Testing Strategy¶
Overview¶
The phylogenetic sufficient statistics library uses a layered testing architecture with a Python oracle as the single source of truth, verified against JAX, and golden files as the cross-language bridge to WebGPU and Rust/WASM.
Test hierarchy¶
Layer 1: JAX unit tests (57 tests)¶
Located in tests/test_phylo/test_*.py (excluding test_oracle.py).
These validate the JAX implementation against: - Known analytical results (HKY85 eigendecomposition roundtrip, substitution matrix row sums) - Brute-force enumeration (3-node tree eigensub vs integral) - Internal consistency (sum-product identity: $\sum_{a,b} D_a M_{ab} U_b = P(x)$) - Shape and non-negativity constraints
Tolerance: Machine precision (atol ≈ 1e-12 for most, 1e-4 for accumulated operations).
Layer 2: Oracle vs JAX (99 tests)¶
Located in tests/test_phylo/test_oracle.py.

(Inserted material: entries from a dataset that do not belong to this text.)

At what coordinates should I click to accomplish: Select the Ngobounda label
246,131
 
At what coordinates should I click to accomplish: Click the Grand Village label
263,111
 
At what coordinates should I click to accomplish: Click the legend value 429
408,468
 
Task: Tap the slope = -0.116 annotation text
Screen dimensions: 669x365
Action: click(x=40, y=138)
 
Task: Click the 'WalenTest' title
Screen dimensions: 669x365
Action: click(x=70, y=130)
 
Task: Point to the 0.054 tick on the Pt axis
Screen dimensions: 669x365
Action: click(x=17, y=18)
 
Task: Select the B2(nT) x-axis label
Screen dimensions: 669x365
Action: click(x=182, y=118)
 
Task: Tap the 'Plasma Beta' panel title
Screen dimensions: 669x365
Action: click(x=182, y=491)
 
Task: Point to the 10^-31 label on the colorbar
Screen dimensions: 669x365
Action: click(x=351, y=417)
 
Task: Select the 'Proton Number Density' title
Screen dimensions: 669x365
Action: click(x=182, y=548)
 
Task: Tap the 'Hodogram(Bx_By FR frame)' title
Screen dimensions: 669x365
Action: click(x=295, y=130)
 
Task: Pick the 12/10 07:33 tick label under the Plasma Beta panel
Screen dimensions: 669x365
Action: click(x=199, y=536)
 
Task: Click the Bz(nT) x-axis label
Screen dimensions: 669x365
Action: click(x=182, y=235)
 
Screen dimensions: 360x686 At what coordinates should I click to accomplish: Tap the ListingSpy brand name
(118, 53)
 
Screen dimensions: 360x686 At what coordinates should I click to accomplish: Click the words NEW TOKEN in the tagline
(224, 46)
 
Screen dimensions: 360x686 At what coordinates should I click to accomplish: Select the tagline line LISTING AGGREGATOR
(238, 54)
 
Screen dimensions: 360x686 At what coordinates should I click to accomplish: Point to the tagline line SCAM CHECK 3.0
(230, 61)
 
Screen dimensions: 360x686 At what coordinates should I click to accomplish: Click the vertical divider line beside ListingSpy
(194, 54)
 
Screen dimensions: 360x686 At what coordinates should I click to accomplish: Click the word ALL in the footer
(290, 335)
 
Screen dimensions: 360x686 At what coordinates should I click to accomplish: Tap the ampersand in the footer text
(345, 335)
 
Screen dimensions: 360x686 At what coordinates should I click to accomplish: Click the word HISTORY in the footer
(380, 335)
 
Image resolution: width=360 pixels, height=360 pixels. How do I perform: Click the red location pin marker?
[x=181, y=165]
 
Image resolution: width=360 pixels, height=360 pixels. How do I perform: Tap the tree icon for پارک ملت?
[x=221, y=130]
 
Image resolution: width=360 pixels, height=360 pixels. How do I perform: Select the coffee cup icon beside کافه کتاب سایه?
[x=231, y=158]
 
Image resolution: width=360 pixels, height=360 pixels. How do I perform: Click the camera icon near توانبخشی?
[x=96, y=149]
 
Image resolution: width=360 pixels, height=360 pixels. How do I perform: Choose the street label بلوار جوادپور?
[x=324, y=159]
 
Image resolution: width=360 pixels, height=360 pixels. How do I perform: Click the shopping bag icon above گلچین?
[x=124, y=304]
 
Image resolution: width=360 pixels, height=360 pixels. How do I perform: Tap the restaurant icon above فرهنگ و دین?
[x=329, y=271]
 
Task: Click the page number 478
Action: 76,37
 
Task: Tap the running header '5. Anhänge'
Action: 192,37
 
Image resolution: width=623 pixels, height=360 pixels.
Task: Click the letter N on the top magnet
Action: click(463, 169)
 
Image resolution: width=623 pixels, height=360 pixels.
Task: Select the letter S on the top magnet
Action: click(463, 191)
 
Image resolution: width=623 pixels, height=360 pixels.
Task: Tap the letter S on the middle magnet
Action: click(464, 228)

Every function in the oracle is compared against the corresponding JAX function on identical inputs:
| Test class | Functions tested | Parametrization |
|---|---|---|
TestTokenToLikelihood |
token_to_likelihood |
A ∈ {4, 64} |
TestChildrenOf |
children_of |
R ∈ {3, 5, 7, 19} |
TestSubMatrices |
compute_sub_matrices |
JC4, F81, HKY85, JC64 |
TestUpwardPass |
upward_pass (U, logNormU, logLike) |
R × models |
TestDownwardPass |
downward_pass (D, logNormD) |
R × models |
TestComputeJ |
compute_J |
All models |
TestEigenbasisProject |
eigenbasis_project (U_tilde, D_tilde) |
R ∈ {5,7} × models |
TestLogLike |
LogLike |
R × all models including JC64 |
TestCounts |
Counts (eigensub + f81_fast) |
R × models + JC64 |
TestRootProb |
RootProb |
R × models |
TestMixturePosterior |
MixturePosterior |
R ∈ {5, 7} |
TestBranchMask |
compute_branch_mask |
R ∈ {3, 5, 7, 19} |
TestModels |
eigenvalues, eigenvectors, gamma | Model-specific |
Tolerance: atol=1e-8 for most, atol=1e-6 for accumulated counts, atol=1e-4 for gamma quantiles.
Layer 3: Golden files (6 test cases)¶
Generated by scripts/generate_golden_tests.py using the oracle.
Each golden file is a JSON document containing:
- inputs: alignment, parentIndex, distanceToParent, model parameters
- intermediates: sub_matrices, U, logNormU, D, logNormD, J, U_tilde, D_tilde, C_eigen
- outputs: logLike, counts, root_prob, branch_mask
Golden files serve as the cross-language test oracle — any implementation that matches the golden files is correct.
| File | Description | Key features tested |
|---|---|---|
5node_jc4.json |
5-node JC, A=4 | Basic correctness |
7node_hky85_4.json |
7-node HKY85, A=4 | Non-uniform frequencies, κ bias |
7node_jc64.json |
7-node JC, A=64 | Large alphabet (triplet tokenization) |
7node_jc4_mixed_gaps.json |
7-node JC, A=4, gaps | Branch masking, partial observation |
7node_jc4_all_gaps.json |
7-node JC, A=4, all-gap col | Edge case: logLike ≈ 0 |
7node_mixture_jc4.json |
7-node mixture of 3 JC4 | Rate heterogeneity, mixture posterior |
Layer 4: WebGPU vs golden (planned)¶
Playwright + headless Chromium tests loading golden JSON files and comparing WebGPU outputs at atol=1e-3 (f32 precision).
Layer 5: Rust/WASM vs golden¶
cargo testwith golden file comparisons at atol=1e-8 (f64 precision)- Node.js tests loading WASM module and golden files at atol=1e-8
Running tests¶
# Oracle vs JAX (requires jax-env)
~/jax-env/bin/python -m pytest tests/test_phylo/test_oracle.py -v
# All Python tests
~/jax-env/bin/python -m pytest tests/test_phylo/ -v --ignore=tests/test_phylo/test_pruning.py
# Rust native tests
cd src/phylo/wasm && cargo test
# Regenerate golden files (after oracle changes)
python scripts/generate_golden_tests.py
Adding new test cases¶
- Add a generator function to
scripts/generate_golden_tests.py - Run the script to produce the JSON file
- Add the corresponding test in each backend's test suite
- Verify all backends agree within their precision tolerance